▸ **RECORDS SUPPLIED**
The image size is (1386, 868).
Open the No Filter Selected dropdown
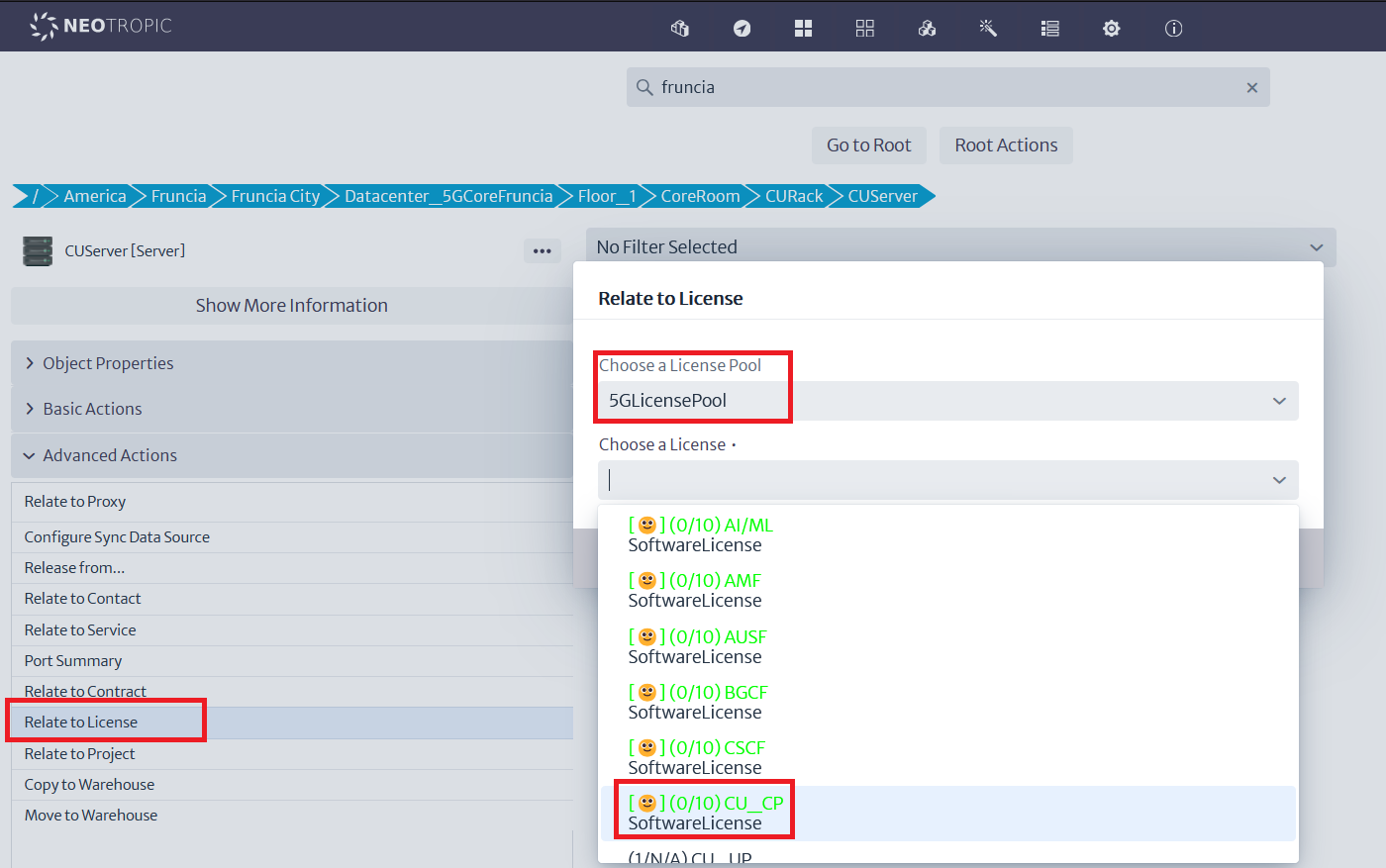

* * *

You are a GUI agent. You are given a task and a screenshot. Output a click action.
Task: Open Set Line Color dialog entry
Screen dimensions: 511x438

▸ **WHAT YOU SHOULD DO**
Look above for the line with "Task: Open Set Line Color dialog entry" and the line with "Screen dimensions: 511x438". Write out those two lines and all the lines between them, exactly, and no others.

▸ **WRITTEN SOLUTION**
Task: Open Set Line Color dialog entry
Screen dimensions: 511x438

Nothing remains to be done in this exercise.